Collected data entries
########

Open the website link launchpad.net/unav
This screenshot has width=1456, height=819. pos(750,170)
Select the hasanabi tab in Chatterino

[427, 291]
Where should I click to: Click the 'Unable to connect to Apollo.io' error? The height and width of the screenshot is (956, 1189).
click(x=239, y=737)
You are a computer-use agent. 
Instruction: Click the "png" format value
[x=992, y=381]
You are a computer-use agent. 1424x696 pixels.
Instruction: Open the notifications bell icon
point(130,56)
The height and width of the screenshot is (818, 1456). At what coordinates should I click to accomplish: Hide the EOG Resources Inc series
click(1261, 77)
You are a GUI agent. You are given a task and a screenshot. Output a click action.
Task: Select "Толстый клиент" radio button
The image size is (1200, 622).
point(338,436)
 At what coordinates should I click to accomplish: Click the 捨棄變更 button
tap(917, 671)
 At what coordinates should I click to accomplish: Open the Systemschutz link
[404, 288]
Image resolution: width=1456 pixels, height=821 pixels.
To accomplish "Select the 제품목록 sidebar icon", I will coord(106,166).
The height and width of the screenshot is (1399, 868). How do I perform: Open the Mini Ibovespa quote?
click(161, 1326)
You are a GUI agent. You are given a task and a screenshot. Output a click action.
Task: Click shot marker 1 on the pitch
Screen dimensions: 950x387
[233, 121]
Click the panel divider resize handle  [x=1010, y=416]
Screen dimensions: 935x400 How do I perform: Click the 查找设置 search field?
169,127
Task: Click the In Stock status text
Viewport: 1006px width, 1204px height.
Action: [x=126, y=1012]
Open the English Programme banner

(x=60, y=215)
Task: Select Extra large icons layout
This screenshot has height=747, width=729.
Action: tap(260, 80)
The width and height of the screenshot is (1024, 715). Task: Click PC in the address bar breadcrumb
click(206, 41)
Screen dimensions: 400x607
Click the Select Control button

########

Problem statement
Please reproduce, exactly as written, the lines of the records from the first line through the one containing "You are a computer-use agent. 1424x696".

Task result
Open the website link launchpad.net/unav
This screenshot has width=1456, height=819. pos(750,170)
Select the hasanabi tab in Chatterino

[427, 291]
Where should I click to: Click the 'Unable to connect to Apollo.io' error? The height and width of the screenshot is (956, 1189).
click(x=239, y=737)
You are a computer-use agent. 
Instruction: Click the "png" format value
[x=992, y=381]
You are a computer-use agent. 1424x696 pixels.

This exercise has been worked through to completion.